Saturday, February 5

Dover Castle

What a day to choose for a trip to Dover Castle! Winds of 80mph, grey skies and intermittent showers.

My parents gave both myself and the Curse membership of English Heritage for christmas last year, and although we made good use of the cards last September in Whitby Abbey and Scarborough Castle, we hadn't used them since.

I've wanted to visit Dover Castle for ages, and since it stays open throughout the year it seemed like the ideal place for a visit to get us out of London for the day.



We were very disappointed to find when we arrived that the Great Tower (one of the most impressive and interesting parts of the site) was closed 'due to high winds'. Considering that visitors were allowed to wander the whole of the very exposed site, including the battlements that overlook the white cliffs, I couldn't really work out why this part of the castle was out of bounds. Yes, it's the highest point of the site, and I wouldn't have expected them to let us out on the roof, but why else would it be shut?

This seemingly-impregnable fortress was surely not at risk of incurring structural damage or dropping bits of stone on the heads of visitors? I admit I was rather dischuffed by this situation. I tried not to be too grumpy, but it was difficult when the lunch offerings were not particularly great either, and rather pricey. Vegetable soup was delicious, but it came with sliced bread rather than the advertised crusty roll, and at a cost of £4.50. The sandwiches on offer (about four left) were wrapped in those half-cellophane half-paper bags, and had been in the chill cabinet for some time, so the crusts had gone rather stale.

With all this moaning you might imagine I hated the trip, but in fact we still had some fun and it was good to be out and about even in gale force winds. Only a handful of other visitors were around, so we enjoyed the almost-deserted grounds of the castle and it made the trip down the dimly-lit, deserted medieval tunnels rather spooky on our own.

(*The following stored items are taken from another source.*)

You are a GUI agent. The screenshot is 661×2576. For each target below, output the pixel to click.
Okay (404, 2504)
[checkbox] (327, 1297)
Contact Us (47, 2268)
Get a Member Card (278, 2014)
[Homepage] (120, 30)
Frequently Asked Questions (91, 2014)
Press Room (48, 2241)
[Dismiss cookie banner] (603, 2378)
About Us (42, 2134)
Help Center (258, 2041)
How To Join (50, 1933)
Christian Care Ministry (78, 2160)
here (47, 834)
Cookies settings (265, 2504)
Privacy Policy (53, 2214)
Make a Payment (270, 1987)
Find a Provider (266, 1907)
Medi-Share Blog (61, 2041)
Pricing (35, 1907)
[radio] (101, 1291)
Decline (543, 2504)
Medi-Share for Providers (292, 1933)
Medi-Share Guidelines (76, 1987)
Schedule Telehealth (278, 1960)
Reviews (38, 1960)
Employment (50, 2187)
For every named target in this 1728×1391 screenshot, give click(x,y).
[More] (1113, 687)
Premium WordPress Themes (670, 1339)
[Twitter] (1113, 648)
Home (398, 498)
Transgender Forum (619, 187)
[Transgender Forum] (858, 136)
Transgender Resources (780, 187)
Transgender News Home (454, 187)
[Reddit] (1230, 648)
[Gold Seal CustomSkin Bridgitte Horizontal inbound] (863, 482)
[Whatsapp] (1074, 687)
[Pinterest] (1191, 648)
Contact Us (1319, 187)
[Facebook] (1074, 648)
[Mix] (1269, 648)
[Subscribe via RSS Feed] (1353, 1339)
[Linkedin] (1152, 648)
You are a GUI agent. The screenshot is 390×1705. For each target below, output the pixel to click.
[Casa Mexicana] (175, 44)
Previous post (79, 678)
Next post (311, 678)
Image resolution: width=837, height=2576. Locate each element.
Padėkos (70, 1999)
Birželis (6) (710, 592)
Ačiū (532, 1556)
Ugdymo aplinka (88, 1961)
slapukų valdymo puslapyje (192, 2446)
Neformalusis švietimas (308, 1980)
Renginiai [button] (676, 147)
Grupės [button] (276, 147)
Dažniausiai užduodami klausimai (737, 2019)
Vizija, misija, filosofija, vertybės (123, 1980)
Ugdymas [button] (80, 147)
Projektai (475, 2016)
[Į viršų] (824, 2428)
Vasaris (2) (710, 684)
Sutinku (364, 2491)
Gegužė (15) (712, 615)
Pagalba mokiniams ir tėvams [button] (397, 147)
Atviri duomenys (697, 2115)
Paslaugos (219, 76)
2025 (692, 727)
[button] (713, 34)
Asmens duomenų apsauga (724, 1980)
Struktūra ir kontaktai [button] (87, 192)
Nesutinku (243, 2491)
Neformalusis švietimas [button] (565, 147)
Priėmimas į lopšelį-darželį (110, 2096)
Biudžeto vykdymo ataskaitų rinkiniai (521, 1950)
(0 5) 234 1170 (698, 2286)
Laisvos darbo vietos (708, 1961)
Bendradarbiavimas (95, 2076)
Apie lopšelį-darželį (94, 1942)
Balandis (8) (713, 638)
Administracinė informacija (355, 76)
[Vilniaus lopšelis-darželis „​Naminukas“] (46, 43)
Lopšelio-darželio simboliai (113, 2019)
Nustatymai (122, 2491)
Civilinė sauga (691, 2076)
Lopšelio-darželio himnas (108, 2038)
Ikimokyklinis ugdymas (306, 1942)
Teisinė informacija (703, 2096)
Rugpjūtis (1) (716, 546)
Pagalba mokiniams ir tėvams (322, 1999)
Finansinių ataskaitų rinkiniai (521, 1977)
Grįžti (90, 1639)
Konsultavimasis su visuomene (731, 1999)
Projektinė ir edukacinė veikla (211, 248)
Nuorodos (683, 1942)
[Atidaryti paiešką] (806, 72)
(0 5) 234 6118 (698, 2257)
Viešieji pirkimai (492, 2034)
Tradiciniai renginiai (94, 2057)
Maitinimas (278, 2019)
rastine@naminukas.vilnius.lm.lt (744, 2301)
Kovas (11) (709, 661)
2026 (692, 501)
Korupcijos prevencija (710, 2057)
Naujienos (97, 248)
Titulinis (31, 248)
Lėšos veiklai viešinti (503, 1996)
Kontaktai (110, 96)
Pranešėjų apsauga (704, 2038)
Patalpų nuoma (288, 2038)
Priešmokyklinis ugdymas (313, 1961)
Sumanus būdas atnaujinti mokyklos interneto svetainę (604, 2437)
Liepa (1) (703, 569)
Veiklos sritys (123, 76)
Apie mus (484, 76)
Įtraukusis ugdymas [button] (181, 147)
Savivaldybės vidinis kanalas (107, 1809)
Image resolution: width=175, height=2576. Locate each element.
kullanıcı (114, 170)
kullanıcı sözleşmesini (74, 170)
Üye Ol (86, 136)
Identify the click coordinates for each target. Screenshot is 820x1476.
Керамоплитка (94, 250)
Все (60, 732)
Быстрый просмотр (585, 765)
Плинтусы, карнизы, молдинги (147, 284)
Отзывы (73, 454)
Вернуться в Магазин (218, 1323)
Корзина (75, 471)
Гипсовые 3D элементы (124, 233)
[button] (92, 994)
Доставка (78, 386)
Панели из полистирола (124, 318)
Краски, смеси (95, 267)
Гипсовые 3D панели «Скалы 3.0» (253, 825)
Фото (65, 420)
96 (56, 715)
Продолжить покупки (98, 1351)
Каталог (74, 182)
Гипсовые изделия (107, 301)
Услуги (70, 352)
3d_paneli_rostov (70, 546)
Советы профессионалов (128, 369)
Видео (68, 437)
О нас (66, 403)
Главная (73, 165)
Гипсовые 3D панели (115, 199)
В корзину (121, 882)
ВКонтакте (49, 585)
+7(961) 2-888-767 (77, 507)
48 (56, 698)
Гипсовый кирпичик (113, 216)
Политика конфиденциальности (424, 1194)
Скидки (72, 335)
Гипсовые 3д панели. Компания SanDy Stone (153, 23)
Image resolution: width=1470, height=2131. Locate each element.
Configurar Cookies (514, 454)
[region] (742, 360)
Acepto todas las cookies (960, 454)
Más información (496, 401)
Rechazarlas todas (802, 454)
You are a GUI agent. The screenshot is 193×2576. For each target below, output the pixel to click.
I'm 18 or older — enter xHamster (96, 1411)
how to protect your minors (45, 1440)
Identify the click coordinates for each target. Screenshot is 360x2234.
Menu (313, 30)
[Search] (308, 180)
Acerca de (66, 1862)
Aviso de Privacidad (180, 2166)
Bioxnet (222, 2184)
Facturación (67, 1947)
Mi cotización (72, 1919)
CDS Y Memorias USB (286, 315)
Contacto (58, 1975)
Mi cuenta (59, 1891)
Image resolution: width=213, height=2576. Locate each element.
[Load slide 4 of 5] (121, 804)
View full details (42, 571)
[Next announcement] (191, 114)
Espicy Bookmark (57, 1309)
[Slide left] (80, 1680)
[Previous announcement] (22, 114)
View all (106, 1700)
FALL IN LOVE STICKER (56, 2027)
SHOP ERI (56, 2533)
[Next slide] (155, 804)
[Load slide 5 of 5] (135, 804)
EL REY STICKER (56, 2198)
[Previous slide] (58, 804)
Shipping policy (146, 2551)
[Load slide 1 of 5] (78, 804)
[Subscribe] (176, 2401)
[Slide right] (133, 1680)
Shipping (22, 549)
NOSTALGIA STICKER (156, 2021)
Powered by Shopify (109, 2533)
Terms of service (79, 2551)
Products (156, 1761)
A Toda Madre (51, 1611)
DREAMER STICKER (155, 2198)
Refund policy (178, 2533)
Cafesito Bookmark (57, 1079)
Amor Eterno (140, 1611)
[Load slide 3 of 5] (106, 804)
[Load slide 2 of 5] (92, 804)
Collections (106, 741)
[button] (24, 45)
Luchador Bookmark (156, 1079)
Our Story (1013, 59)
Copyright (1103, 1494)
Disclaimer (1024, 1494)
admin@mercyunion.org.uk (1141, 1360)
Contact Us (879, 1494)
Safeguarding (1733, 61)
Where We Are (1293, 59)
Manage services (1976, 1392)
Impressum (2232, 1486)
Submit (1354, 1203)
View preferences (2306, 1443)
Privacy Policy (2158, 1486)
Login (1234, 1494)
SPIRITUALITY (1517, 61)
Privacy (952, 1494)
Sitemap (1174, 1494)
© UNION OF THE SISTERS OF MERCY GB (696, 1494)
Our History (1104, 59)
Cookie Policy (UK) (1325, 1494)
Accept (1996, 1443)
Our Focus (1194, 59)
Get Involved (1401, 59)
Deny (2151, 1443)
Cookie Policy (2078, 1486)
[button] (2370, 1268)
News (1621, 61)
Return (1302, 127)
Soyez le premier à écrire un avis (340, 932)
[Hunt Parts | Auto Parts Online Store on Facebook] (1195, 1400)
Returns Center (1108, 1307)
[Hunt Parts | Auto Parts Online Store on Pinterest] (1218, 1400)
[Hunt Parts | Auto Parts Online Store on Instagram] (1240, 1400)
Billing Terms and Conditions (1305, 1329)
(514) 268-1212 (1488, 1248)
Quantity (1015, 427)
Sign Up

We also went on the tour of the underground military hospital, which is housed in the first level of the 'secret wartime tunnels'. They have kitted out some of the tunnels with props to recreate the conditions that would have been experienced by people working or being treated there. They were, as our guide was prone to repeat every few minutes, not the best of conditions. It was pretty atmospheric, especially with the soundtrack, fake explosions and occasional loss of lighting, and gave a good impression of what it must have been like when it was in use. It left us feeling rather sober.

The gatehouse in the background of this picture houses a rather sumptuous-looking self-catering apartment, and the house on the right is a larger property sleeping six.  The gatehouse in particular has spectacular views across Dover, although it's a long walk back up the hill from the town centre.

You probably won't want to go there just to sit in the square and watch TV on this enormous screen that Dover council agreed to put up in 2009 so that people can watch the Olympics on it in 2012. Whether or not you agree that it's a daft idea and a waste of money, you can't deny it's rather premature.